*Task to complete*
Below are entries; output exactly the lines from the one with "35 (446, 451)" to the one with "3D-Drucker (375, 710)", both included, and nothing else.

──────────

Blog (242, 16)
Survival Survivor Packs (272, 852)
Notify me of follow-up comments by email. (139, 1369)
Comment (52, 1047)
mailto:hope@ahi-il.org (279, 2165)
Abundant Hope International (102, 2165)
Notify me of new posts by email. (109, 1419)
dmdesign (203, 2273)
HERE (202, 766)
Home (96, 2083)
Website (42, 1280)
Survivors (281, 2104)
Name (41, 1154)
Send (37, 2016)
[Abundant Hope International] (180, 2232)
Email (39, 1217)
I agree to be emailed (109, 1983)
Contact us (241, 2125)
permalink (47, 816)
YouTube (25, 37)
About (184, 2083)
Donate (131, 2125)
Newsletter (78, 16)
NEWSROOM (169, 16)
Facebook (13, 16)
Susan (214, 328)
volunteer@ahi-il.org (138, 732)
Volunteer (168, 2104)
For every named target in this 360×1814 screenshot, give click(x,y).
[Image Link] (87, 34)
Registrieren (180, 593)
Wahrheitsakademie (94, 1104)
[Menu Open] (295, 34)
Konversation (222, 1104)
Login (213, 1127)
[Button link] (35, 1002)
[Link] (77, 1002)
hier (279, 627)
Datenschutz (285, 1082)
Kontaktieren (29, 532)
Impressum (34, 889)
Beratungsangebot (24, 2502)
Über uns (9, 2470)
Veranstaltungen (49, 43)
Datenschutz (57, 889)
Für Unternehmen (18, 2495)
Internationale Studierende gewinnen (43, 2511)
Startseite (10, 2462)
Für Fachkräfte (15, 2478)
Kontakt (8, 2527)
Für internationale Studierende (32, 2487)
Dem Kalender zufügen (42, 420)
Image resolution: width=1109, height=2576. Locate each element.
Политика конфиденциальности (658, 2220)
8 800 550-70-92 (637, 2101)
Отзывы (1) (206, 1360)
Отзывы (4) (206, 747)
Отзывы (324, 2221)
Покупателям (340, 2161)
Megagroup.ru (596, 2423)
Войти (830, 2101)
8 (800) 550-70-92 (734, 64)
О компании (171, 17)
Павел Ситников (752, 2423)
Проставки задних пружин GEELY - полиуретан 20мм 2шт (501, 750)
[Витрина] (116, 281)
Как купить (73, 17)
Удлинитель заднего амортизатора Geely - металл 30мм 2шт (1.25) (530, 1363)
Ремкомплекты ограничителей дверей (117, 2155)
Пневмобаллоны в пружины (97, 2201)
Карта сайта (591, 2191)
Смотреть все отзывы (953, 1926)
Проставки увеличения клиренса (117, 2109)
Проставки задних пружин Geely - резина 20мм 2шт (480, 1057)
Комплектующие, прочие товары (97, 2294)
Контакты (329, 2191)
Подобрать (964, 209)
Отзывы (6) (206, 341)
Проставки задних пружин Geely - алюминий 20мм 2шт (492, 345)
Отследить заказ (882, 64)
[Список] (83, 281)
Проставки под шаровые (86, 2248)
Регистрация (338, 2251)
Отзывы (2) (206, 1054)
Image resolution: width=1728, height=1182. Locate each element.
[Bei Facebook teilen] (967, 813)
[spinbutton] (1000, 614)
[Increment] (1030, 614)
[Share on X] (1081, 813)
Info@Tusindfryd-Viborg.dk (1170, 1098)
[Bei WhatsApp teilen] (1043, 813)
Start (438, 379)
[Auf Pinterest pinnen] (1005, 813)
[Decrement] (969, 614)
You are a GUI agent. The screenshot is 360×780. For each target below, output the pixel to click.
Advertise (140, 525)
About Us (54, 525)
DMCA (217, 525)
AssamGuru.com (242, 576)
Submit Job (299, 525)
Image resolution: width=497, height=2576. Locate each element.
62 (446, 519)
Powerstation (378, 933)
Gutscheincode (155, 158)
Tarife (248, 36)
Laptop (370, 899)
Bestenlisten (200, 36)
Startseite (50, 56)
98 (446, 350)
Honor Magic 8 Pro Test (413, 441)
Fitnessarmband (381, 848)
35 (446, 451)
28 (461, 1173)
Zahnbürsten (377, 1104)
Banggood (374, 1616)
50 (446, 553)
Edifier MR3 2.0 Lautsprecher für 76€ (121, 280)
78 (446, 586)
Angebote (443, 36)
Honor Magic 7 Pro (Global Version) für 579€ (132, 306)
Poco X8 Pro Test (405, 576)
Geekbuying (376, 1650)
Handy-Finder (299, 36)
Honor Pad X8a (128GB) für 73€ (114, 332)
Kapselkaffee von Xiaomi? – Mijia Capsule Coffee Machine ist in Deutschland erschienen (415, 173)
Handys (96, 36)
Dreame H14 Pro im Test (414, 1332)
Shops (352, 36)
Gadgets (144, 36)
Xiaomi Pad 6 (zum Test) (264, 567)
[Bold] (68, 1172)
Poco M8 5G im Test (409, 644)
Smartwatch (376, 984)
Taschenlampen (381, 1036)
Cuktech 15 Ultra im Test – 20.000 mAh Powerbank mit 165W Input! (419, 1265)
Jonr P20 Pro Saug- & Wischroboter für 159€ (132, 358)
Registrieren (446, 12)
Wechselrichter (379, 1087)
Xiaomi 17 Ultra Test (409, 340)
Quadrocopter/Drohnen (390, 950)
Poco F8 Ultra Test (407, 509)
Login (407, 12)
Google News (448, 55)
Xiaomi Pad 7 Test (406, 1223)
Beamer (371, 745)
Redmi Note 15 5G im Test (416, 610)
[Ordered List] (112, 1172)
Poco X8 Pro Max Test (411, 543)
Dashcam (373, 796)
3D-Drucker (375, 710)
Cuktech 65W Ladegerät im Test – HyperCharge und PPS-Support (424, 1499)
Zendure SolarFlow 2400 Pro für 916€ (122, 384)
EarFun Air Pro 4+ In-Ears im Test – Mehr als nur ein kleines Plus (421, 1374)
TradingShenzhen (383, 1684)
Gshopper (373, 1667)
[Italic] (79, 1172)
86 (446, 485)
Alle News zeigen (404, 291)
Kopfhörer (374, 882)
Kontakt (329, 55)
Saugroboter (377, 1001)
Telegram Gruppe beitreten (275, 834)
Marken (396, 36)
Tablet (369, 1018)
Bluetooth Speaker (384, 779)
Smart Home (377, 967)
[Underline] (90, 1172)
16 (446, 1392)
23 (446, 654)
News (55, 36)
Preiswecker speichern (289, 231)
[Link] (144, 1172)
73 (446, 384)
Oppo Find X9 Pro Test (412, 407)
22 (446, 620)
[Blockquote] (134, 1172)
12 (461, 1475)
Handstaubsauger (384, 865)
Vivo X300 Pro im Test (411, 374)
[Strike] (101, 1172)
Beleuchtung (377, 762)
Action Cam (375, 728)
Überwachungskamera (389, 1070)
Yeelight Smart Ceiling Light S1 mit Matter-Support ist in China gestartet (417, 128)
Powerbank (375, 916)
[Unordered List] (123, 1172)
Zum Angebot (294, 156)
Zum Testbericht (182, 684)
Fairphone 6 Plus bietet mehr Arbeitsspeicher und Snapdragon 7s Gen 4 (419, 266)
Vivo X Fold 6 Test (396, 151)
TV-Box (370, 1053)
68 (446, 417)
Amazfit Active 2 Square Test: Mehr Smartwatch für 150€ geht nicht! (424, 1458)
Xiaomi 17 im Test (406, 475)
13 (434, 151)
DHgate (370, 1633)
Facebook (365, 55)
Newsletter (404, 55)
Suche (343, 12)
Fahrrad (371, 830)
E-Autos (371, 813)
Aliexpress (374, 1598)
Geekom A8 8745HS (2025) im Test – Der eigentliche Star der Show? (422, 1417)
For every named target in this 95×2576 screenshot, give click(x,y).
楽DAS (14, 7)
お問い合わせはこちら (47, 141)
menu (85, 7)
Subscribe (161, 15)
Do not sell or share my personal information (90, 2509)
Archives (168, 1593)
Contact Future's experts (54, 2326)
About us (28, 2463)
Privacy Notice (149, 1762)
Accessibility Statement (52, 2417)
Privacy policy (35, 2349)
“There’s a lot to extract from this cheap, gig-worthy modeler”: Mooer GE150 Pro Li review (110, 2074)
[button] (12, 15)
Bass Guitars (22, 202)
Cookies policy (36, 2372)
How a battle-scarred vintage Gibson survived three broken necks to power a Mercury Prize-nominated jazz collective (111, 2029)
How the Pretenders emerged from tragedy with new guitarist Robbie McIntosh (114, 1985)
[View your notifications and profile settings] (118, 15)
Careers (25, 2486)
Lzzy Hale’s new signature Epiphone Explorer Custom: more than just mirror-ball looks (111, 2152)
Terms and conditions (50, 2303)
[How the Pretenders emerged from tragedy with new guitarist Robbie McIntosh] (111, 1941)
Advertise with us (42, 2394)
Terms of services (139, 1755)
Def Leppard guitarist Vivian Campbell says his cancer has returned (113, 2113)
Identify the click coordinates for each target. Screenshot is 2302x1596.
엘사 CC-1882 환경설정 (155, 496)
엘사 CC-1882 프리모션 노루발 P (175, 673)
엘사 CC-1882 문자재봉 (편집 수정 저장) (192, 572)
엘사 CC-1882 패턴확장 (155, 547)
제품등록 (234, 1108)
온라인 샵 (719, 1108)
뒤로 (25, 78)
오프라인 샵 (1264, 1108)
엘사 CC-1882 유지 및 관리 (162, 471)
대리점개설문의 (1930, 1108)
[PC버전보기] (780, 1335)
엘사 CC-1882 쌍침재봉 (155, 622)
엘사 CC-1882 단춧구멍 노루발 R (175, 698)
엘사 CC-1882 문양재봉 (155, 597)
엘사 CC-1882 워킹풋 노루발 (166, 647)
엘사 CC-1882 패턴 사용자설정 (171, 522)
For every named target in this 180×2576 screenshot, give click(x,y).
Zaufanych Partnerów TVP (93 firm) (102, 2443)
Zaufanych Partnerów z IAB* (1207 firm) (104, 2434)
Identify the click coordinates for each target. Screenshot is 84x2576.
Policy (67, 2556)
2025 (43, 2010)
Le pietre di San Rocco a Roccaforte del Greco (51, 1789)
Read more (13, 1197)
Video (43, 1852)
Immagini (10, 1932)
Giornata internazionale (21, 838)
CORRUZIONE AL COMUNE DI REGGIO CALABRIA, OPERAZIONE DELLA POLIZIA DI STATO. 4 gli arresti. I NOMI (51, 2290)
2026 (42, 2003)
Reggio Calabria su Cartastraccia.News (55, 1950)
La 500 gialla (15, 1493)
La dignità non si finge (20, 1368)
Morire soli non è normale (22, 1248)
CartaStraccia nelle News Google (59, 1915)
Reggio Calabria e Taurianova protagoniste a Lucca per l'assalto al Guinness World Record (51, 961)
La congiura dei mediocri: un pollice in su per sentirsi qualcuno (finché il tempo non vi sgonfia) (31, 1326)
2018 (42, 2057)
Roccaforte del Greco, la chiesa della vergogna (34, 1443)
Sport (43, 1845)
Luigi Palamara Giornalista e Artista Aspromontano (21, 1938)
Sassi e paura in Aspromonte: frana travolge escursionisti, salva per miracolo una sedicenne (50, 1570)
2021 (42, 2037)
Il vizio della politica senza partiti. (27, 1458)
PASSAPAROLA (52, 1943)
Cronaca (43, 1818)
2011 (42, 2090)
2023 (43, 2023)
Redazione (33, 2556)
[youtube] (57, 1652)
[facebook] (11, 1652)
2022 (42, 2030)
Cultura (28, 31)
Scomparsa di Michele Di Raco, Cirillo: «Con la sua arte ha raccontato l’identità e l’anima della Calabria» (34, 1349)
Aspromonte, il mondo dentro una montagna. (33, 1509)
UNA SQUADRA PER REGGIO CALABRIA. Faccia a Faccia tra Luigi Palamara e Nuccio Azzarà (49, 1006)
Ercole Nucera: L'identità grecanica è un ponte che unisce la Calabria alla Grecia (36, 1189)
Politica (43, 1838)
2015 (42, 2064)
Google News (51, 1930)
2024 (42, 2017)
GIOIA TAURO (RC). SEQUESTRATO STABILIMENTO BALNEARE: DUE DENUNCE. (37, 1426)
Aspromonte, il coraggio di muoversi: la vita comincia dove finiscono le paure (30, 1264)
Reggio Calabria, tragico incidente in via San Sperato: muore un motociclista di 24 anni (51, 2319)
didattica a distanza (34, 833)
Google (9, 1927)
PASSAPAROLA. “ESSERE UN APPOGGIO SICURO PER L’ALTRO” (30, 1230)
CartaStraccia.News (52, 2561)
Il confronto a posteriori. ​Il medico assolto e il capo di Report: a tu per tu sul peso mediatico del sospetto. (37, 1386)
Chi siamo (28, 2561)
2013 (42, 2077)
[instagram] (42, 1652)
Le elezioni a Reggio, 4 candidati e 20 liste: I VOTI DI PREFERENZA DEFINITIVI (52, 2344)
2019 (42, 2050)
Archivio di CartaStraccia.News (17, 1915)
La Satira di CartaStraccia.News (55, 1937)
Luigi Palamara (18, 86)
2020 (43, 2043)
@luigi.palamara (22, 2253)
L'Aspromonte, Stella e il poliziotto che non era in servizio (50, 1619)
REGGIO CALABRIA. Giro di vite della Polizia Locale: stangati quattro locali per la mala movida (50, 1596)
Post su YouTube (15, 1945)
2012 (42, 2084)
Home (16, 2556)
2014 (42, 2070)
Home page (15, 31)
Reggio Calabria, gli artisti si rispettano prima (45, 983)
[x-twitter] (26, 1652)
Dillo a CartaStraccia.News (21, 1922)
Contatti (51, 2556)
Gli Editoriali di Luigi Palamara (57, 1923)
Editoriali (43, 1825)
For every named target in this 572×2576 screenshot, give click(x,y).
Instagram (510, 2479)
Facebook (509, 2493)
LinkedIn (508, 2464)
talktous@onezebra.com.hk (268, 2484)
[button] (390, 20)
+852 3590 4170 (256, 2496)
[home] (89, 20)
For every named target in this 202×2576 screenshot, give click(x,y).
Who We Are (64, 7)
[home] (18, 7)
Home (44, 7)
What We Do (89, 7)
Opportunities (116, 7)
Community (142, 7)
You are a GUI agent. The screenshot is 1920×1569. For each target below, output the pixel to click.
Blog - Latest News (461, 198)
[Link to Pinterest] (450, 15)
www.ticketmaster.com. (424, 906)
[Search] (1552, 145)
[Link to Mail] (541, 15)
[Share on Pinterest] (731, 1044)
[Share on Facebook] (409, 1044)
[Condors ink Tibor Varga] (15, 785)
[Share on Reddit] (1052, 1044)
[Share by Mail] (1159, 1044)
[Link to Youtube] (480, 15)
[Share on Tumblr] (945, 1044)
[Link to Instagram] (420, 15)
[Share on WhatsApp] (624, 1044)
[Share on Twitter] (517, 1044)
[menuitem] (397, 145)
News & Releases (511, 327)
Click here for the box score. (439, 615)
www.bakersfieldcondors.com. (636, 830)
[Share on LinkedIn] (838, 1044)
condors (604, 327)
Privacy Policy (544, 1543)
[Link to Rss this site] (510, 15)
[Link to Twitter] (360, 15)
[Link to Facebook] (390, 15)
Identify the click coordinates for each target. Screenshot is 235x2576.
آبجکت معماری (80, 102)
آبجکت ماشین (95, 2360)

──────────

*Response to this exercise*
35 (446, 451)
28 (461, 1173)
Zahnbürsten (377, 1104)
Banggood (374, 1616)
50 (446, 553)
Edifier MR3 2.0 Lautsprecher für 76€ (121, 280)
78 (446, 586)
Angebote (443, 36)
Honor Magic 7 Pro (Global Version) für 579€ (132, 306)
Poco X8 Pro Test (405, 576)
Geekbuying (376, 1650)
Handy-Finder (299, 36)
Honor Pad X8a (128GB) für 73€ (114, 332)
Kapselkaffee von Xiaomi? – Mijia Capsule Coffee Machine ist in Deutschland erschienen (415, 173)
Handys (96, 36)
Dreame H14 Pro im Test (414, 1332)
Shops (352, 36)
Gadgets (144, 36)
Xiaomi Pad 6 (zum Test) (264, 567)
[Bold] (68, 1172)
Poco M8 5G im Test (409, 644)
Smartwatch (376, 984)
Taschenlampen (381, 1036)
Cuktech 15 Ultra im Test – 20.000 mAh Powerbank mit 165W Input! (419, 1265)
Jonr P20 Pro Saug- & Wischroboter für 159€ (132, 358)
Registrieren (446, 12)
Wechselrichter (379, 1087)
Xiaomi 17 Ultra Test (409, 340)
Quadrocopter/Drohnen (390, 950)
Poco F8 Ultra Test (407, 509)
Login (407, 12)
Google News (448, 55)
Xiaomi Pad 7 Test (406, 1223)
Beamer (371, 745)
Redmi Note 15 5G im Test (416, 610)
[Ordered List] (112, 1172)
Poco X8 Pro Max Test (411, 543)
Dashcam (373, 796)
3D-Drucker (375, 710)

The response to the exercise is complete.